Frequently Asked Questions

What is a biobank?

A biobank is similar to a library. It holds samples, known as “biospecimens,” that are provided voluntarily by hundreds, sometimes thousands, of individuals. These samples, which can include blood, saliva, tissue, stool or urine, are important to scientists, who study them to learn about elements that affect children’s health.

Why join the Nicklaus Children’s Hospital Biobank?

With minimal effort, you and your child will contribute to scientific knowledge that can lead to improvements in healthcare management and treatment for children and lead to brighter tomorrows for young people everywhere. The study of biospecimens can help scientists learn:

  • How the body works
  • How disease develops and affects the body
  • How to treat diseases and conditions

Will biobank participation directly benefit my child?

Medical research is time consuming. It is not likely that knowledge gained through the biobank will directly benefit you or your child’s medical care plan. However, it may benefit future patients.

Who can join the Nicklaus biobank?

Any child and his or her family members can participate in the Nicklaus Children’s Biobank. Participation is always voluntary and participants can withdraw at any time.

How can we get started?

If you are interested in contributing, you will be asked to review and sign an informed consent form allowing the Nicklaus Children’s Biobank to collect an extra sample during the next clinical visit, and/or store samples that are no longer needed for clinical care, along with information in your medical record.

Is there a fee for participating?

No, there are no additional fees associated with biobank participation.

What will happen to the sample provided? What about privacy?

Nicklaus Children’s is collaborating with Sanford Health in Sioux Falls, South Dakota for long-term sample storage. Before shipment, samples are de- identified. This means that all personal information is removed from the sample and stored within Nicklaus Children’s secure data system. Samples are assigned a unique identification number.

Researchers will only see this unique identification number and not the identity of the individuals who provided the samples. Nicklaus Children’s will always retain ownership of all samples and ensure safekeeping for all participant personal information.

How will my sample be used?

Samples will help researchers and doctors understand disease and may help identify treatments or cures. Examples of ways in which your sample may be used include population studies of genetics, cancer research, and assessments of treatments and other medical advancements. Any researcher or doctor who seeks to use samples from the Nicklaus Children’s Biobank needs to submit a proposal to the hospital’s scientific committee and obtain approval from the institutional review board, an administrative body that protects the rights and welfare of human research subjects.

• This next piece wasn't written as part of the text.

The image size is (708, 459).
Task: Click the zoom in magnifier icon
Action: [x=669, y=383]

What if we want to withdraw from the biobank?

If you or your child decide at any point that you no longer want to participate in the biobank, Nicklaus Children’s will remove your samples. However, when data has already been analyzed and included in an academic paper, it is not possible to omit your sample from the data.

Is it possible to know about the studies conducted using my sample?

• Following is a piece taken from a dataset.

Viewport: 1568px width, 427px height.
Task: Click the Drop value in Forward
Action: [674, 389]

We will publish information about our studies on our website.

Does my family have any rights over the study results?

Research results involve intellectual property rights relating to the study outcome. Those rights do not belong to the donors or their families.

Ethics

The Nicklaus Children's Biobank is committed to ensuring that the collection of research biospecimens does not interfere with patient care and that the privacy and confidentiality of all volunteer donors are maintained.

Informed consent for sample collection and research use is obtained from all patients. NCH Biobank complies with all existing USA federal, state, territory and institutional requirements pertaining to the participation of patients in research, as well as the collection and use of research biospecimens and accompanying clinical data.

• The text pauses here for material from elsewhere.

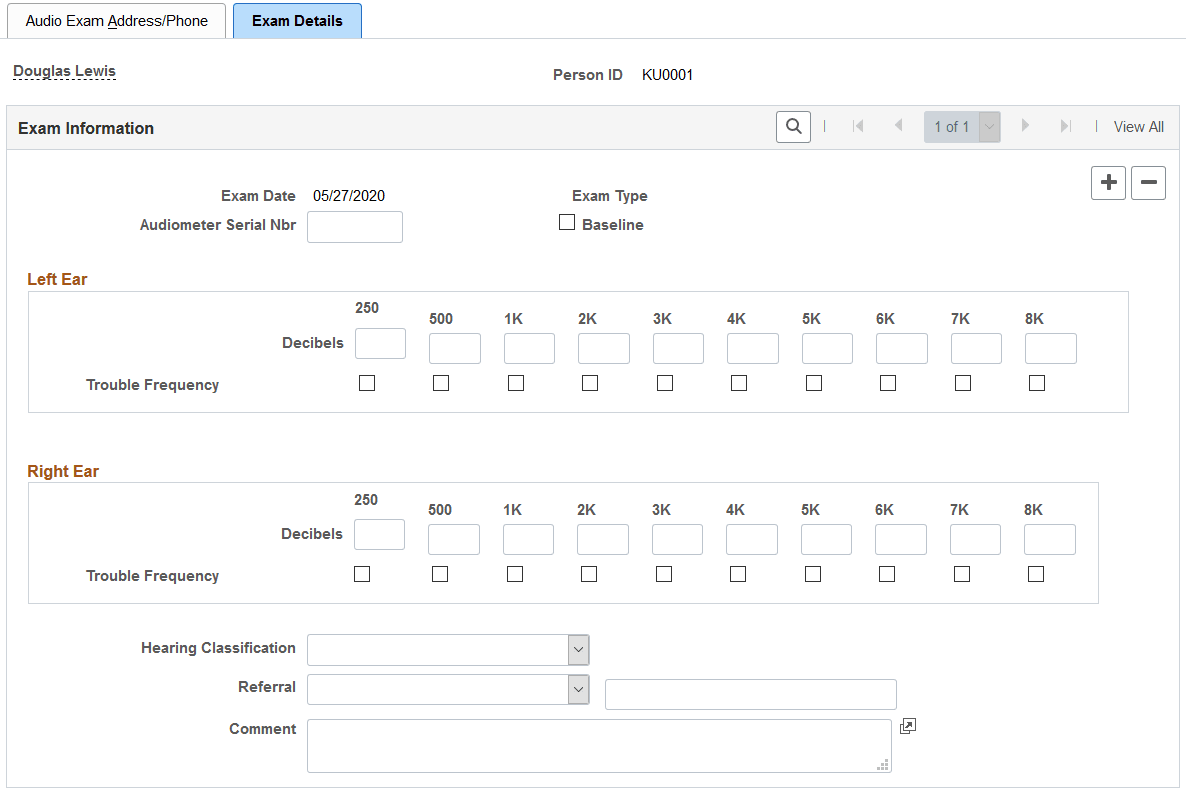Enable the Baseline exam type checkbox
The image size is (1186, 793).
567,222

Collection of research biospecimens and associated clinical data has been approved by the research ethics committees at participating healthcare institutions. All research applications for biospecimens and clinical data must be accompanied by research ethics approvals of the research study and are subject to further review and approval by an internal Advisory Review Committee.

All biospecimens and associated clinical data are de-identified so that a patient’s identity is accessible only to NCH Biobank authorized staff. Identifying information is not disclosed to any recipient medical researchers.